Guzman suggested doing something amazing with the brick itself. 

Council member Jeff Burkhart wondered about the responsibility of the city if the structure were to fall and injure or kill anyone following the city’s ruling. 

City Attorney Baker assured the council the city and the historic commission would be immune from liability per the Tennessee Governmental Tort Liability Act, which provides, under state law, immunity for the city from all suits arising out of their activities. 

Regional Planning Commission Director Jeff Tyndall, who addressed the board on behalf of the Historic Zoning Commission, said when dealing with structures more than 170 years old the decisions to preserve or demolish them should not be taken lightly. 

“The question before you tonight is not an easy one,” Tyndall said. “It’s hard to put a price on a building or bricks.”

Deliberation/final vote 

During the city’s deliberation phase of the proceedings, Councilman Richard Garrett made a motion to overturn the decision of the Regional Historic Zoning Commission that denied White’s application for a demolition permit. 

Councilman Tim Chandler said he felt the zoning committee members were chosen for the board due to their expertise. 

“I’m being asked to override their expertise,” Chandler said.

Chandler also said he was concerned that White did not heed the warning of the condition of the building some seven months prior to his purchase of it. 

“If we approve this, there’s no turning back,” Chandler added. “There’s got to be some consideration to the historical value of this.” 

Burkhart told his fellow council members that he would vote in favor of overturning the ruling due to safety concerns. 

Councilman David Allen said he did not feel it would be economically feasible to preserve the building. 

Councilman Ron Erb said he felt the safety should be the number one priority with the council. 

Guzman said she was concerned what would become of the building left standing in its current condition if the city upheld the commission’s ruling denying White’s ability to demolish the structure. 

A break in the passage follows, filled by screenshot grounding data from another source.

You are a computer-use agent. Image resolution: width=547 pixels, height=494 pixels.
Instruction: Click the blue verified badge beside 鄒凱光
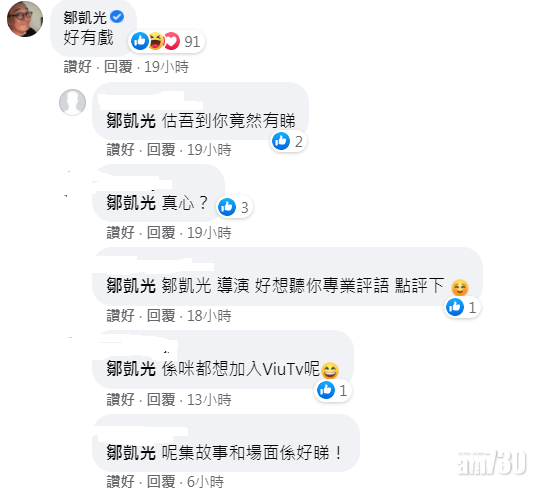coord(117,16)
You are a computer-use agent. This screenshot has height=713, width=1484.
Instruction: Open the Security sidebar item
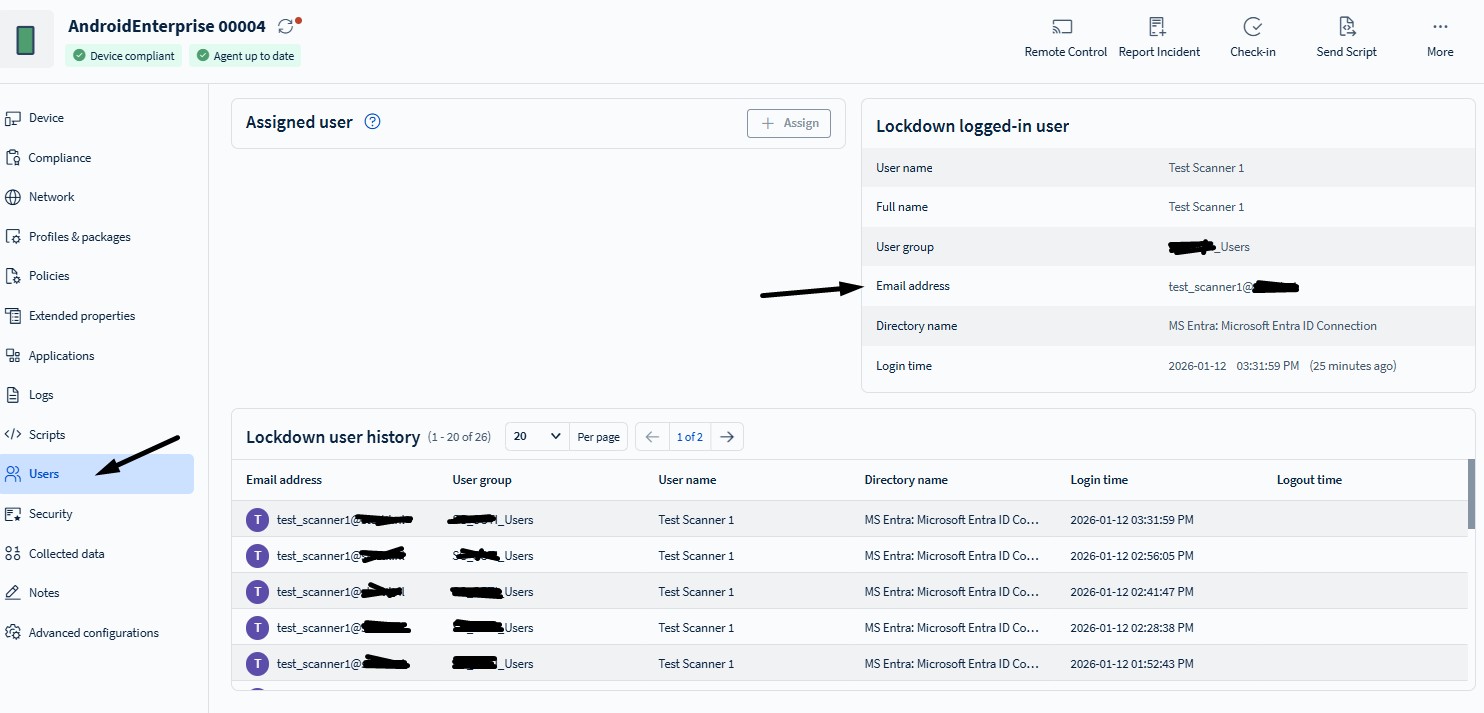(50, 514)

Guzman said she fears homeless people could be inside it if, and when, it falls.

“Someone will be hurt and it won’t be someone anyone remembers,” Guzman said. “Then all we’ll have is bricks that didn’t mean anything to anybody.” 

After two hours of proceedings, the council voted to overturn the commission’s ruling.

Councilman Chandler voted no while Council members Vondell Richmond, Gary Norris and Wanda Smith abstained.